Essa alteração também permitirá um aumento da agressividade defensiva, do atual posicionamento recuado para uma preponderância mais intensa no meio-campo ofensivo. Portugal deverá defender de forma coletiva em terrenos mais adiantados, obrigando o adversário a mais perdas de bola e criando, a partir daí, mais situações de perigo em desequilíbrio, outra situação onde um Cristiano Ronaldo de área pode e deve servir para cumprir de forma muito eficaz. Trata-se, no fundo, na mudança de perfil dos médios na equipa portuguesa, olhando para aquilo que é tendência nas principais equipas portuguesas, onde as duplas se constituem com liberdade e responsabilidade para maiores zonas de atuação, como foi o caso, esta temporada, de João Palhinha e João Mário nos campeões nacionais.

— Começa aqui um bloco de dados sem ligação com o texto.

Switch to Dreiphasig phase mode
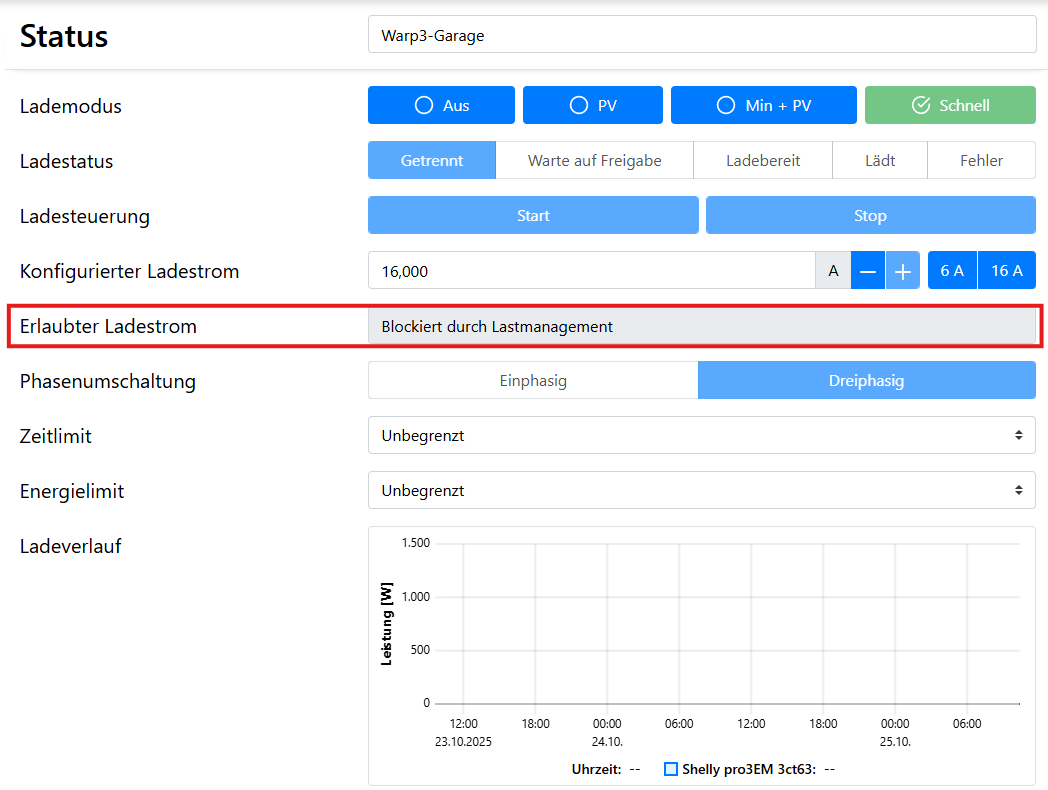Screen dimensions: 1048x790 pos(866,381)
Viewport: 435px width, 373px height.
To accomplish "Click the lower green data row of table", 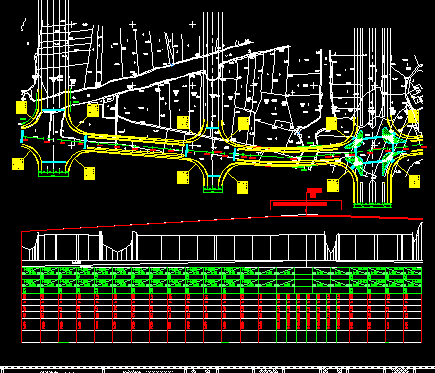I will coord(222,283).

A estes ajustes, será bom também considerar que o gene futebolístico português sempre se alimentou de uma ideia de alegria na forma de atacar os objetivos. Tal como canta Capicua, em Vayorken, a gente diverte-se imenso, algo que não deverá nunca ser esquecido por quem comanda uma equipa que representa todo um país. Essa ideia de divertimento, sem abdicar do equilíbrio que dá vitórias, passará por encontrar no lote de jogadores nacionais mais elementos que possam alimentar o aproximar às tendências do futebol atual.

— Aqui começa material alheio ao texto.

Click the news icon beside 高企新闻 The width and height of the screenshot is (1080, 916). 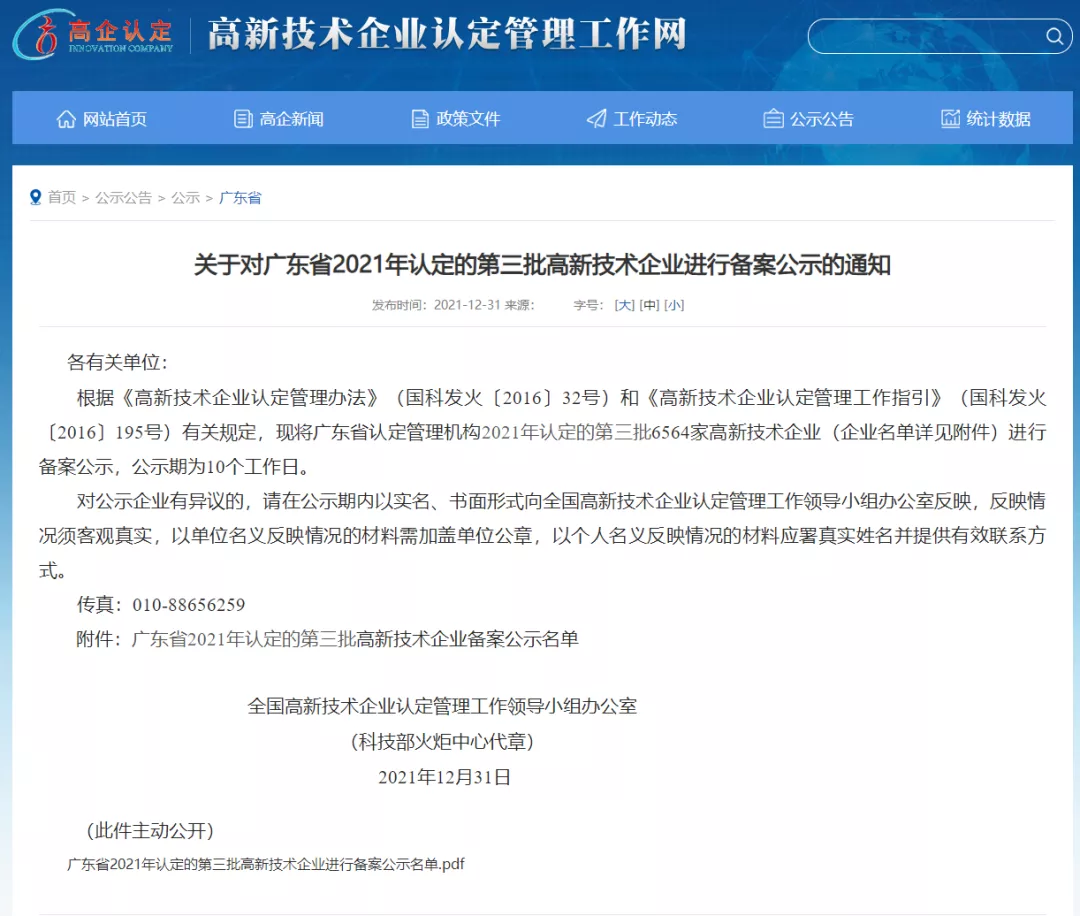(243, 119)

Portugal terá possibilidades de, num futuro breve, passar a jogar com uma linha de três centrais, com Rúben Dias a comandar a defesa com jogadores como Gonçalo Inácio, Diogo Leite ou David Carmo. Essa linha oferecerá ainda maior liberdade de atuação para os excelentes laterais que a equipa dispõe, ao mesmo tempo que permitirá um meio-campo onde a segurança defensiva não abdica de capacidade para sair a jogar e oferecer muito melhor ligação com os homens mais adiantados. E como Cristiano Ronaldo não durará para sempre, ainda que esperemos que dure bons anos, é também certo que o futuro da equipa nacional passará por encontrar um lote de jogadores que aumente a rotação de jogo e constitua uma séria e continuada ameaça às equipas que tenham que enfrentar Portugal.

O problema de uma seleção como a portuguesa não está na falta de talento, na falta de jogadores, na ausência de opções para jogar como escolher jogar. Portugal tem, nos nossos dias, um quadro de jovens jogadores que não deixam nenhuma posição com menor capacidade de resposta, algo que é fruto direto do excelente trabalho que se continua a fazer em Portugal no futebol formação, com muitos clubes a terem instalações e equipas técnicas de excelência e uma Federação que tem sabido liderar projetos de transformar esse talento em qualidade coletiva para atacar as competições dos diferentes escalões.

O problema de uma seleção, e que afeta todas as equipas nacionais, é a falta de tempo para treinar a identidade que se deseja ter. Tal como para Rui Veloso, qualquer selecionador sentirá que o mundo inteiro se uniu para o tramar. Não é no pouco tempo que a seleção nacional para treinar, num calendário com crescentes exigências para os jogadores a nível de clubes, que uma equipa pode evoluir e transformar-se. Esse trabalho passa muito por encontrar formas de trazer esse corpo de identidade dos momentos formativos, apostando numa cada vez maior conexão e entendimento entre aquilo que se constrói na formação e o que se pretende colher na equipa principal. O trabalho de seleção é, acima de tudo, um projeto de longo curso que, neste verão de 2021, se encontra com um momento competitivo onde Portugal chega com muito talento, com muito crédito internacional e com muita vontade de alcançar novos sucessos.

Fernando Santos preparou a sua playlist e viajou para a Hungria, onde se estreará, com a seleção local, na prova. Há que dar música a todos nós, de maneira a cumprir a promessa que tem vindo a ser feita ao longo do tempo na Federação. Jogar para ganhar. Uma vez mais.